Integrative immunologic and genomic characterization of brain metastasis from ovarian/peritoneal cancer.

Brain metastasis from ovarian/peritoneal cancer is a rare disease that has a dismal prognosis. And genomic alterations and immune-profiling in primary ovarian/ peritoneal cancer and brain metastatic tumor tissues have not been fully elucidated. Multiplexed immunofluorescence and whole-exome sequencing of two matched brain metastatic tumor and primary ovarian/peritoneal cancer tissues were performed. The overall density of immune infiltrates in metastatic tissues (brain) was not significantly different from those in primary cancer tissues (case 1 primary: 2.12% and case 1 metastasis: 2.22%; case 2 primary: 1.70%, and case 2 metastasis: 3.46%). Of note, however, PD-L1 expression in the metastases was higher than that in the primary tumors.
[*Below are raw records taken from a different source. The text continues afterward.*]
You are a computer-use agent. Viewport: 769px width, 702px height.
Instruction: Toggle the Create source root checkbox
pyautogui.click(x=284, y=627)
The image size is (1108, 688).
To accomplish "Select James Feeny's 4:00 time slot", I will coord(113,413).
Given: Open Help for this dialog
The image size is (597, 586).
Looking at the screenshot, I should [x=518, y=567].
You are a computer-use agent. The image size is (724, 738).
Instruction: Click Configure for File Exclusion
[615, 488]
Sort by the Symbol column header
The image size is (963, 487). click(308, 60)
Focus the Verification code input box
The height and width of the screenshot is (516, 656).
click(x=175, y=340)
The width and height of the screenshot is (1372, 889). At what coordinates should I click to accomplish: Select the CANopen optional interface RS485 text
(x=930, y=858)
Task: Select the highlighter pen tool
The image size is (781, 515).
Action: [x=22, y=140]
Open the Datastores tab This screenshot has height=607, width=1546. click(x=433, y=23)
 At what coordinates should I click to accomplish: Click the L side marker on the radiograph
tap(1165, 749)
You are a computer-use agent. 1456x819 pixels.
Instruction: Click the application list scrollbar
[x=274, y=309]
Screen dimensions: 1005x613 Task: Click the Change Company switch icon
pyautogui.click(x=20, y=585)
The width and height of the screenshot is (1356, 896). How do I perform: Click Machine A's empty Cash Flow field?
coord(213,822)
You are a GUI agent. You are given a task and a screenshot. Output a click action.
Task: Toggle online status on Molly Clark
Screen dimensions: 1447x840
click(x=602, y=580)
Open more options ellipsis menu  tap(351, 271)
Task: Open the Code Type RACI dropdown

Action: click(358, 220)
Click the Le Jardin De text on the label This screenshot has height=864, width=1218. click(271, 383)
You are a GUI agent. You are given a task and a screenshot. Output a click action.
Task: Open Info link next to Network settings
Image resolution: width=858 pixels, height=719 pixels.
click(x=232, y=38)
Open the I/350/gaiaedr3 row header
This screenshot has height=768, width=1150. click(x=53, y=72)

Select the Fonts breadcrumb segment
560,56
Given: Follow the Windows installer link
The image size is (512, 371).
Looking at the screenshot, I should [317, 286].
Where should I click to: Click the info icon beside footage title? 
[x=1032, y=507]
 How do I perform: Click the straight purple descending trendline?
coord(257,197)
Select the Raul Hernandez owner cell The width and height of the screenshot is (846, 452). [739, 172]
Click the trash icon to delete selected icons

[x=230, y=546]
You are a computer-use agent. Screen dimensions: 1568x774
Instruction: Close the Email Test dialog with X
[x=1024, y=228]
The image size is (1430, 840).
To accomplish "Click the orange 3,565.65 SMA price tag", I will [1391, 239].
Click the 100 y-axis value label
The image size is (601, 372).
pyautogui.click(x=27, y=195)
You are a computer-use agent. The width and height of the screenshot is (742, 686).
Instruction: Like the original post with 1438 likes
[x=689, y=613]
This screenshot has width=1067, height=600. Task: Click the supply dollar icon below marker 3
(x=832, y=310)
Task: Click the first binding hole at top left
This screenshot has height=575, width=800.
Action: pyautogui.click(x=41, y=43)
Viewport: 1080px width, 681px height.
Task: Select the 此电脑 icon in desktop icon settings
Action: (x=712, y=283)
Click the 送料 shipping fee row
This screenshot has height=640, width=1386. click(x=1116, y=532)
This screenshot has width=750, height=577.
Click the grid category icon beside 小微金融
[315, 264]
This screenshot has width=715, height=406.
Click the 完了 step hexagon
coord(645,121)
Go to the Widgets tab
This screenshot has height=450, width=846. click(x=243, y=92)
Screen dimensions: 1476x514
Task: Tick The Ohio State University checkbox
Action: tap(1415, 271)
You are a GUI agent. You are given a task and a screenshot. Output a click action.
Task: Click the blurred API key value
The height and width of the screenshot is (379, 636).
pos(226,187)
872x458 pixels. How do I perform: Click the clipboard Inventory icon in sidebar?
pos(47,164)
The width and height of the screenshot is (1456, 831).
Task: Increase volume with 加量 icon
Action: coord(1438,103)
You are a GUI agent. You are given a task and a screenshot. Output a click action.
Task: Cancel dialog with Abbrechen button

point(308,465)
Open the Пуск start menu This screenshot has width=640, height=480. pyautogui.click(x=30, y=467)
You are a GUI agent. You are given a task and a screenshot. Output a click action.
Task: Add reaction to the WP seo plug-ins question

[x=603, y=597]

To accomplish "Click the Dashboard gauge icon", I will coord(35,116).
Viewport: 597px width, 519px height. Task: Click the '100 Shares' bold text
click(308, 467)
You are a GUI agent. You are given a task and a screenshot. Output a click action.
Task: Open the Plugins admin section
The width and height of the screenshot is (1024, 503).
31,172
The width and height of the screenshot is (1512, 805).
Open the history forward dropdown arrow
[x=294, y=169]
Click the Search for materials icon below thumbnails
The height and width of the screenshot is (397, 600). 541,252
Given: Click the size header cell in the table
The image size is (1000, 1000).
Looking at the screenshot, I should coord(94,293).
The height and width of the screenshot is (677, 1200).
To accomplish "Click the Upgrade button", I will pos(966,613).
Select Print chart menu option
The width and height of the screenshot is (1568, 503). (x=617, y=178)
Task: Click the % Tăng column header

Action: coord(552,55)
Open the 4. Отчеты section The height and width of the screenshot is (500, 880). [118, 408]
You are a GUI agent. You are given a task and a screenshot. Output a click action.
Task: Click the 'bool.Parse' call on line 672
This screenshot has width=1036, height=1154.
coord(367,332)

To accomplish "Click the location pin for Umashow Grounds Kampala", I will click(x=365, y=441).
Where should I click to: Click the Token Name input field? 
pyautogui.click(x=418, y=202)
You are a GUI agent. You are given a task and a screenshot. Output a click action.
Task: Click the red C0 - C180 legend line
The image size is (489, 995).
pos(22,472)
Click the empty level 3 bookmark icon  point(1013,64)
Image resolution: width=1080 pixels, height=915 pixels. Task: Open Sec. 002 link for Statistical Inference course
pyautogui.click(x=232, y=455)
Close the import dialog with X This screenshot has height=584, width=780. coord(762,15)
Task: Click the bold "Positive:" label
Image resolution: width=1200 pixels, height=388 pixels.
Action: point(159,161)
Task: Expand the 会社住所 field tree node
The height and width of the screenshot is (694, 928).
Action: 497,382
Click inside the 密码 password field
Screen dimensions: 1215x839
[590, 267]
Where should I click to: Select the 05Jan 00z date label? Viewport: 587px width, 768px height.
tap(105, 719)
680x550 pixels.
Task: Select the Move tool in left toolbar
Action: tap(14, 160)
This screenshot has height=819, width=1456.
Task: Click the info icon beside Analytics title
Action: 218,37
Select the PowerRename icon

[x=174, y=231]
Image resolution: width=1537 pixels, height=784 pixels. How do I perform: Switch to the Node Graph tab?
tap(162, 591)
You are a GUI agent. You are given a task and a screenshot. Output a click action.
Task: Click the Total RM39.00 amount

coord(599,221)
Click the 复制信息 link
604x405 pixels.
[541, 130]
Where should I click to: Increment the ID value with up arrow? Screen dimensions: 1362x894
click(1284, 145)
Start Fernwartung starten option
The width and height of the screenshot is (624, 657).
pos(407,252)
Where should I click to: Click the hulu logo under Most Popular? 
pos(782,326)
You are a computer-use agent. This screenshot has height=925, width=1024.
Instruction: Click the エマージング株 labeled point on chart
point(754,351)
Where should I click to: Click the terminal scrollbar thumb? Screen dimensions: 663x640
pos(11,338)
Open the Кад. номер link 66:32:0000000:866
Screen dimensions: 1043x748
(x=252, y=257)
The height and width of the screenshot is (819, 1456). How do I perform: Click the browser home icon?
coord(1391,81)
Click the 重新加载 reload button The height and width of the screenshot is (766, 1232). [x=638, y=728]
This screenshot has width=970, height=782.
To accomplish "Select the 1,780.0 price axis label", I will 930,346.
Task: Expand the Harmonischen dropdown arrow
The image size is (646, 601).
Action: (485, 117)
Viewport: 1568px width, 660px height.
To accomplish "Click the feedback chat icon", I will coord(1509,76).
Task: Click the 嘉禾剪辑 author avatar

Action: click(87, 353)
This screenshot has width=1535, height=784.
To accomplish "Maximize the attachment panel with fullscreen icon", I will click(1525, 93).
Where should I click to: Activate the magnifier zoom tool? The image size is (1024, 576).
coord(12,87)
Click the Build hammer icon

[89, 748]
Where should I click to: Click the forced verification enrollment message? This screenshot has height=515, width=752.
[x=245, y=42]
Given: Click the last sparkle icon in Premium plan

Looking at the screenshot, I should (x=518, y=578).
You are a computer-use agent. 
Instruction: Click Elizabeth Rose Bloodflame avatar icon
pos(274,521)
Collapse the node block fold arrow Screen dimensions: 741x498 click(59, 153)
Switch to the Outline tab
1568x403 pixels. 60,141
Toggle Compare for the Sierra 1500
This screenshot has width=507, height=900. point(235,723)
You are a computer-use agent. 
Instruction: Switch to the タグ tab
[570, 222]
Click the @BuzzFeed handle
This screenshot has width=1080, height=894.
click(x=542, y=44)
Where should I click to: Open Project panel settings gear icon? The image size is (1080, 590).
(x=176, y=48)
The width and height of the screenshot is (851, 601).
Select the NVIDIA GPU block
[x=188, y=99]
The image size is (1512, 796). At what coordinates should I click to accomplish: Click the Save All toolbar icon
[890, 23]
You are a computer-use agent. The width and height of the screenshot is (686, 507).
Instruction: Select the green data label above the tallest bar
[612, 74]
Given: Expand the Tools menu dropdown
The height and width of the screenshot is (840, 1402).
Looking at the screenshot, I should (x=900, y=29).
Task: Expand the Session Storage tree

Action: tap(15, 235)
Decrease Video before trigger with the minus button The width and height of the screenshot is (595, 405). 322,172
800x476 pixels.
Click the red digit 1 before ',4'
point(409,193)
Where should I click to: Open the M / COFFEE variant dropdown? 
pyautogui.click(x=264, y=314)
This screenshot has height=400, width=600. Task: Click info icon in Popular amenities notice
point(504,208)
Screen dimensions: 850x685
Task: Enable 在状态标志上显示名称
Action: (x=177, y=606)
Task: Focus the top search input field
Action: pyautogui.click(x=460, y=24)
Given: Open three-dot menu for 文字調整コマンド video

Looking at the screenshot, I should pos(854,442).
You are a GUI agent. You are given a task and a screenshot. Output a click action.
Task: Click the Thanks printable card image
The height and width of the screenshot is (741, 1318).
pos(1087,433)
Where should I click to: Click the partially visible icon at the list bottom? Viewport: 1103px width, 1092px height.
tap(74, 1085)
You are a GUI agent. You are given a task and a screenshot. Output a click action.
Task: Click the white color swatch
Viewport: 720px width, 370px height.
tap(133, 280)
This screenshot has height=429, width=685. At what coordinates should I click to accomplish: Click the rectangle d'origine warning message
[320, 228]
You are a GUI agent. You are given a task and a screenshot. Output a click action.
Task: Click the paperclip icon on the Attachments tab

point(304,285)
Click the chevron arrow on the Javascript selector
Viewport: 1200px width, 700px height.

We found more non-silent mutations, cancer-related genes, loss of heterozygosity (LOH) and longer lengths of copy-number alterations (CNA) in brain metastases compared to primary ovarian/peritoneal cancers. We report immunologic and genomic profiles of primary ovarian/peritoneal cancer with brain metastasis that may not only provide useful information for understanding its pathogenesis, but also clues for further innovative therapeutic treatments for ovarian cancer.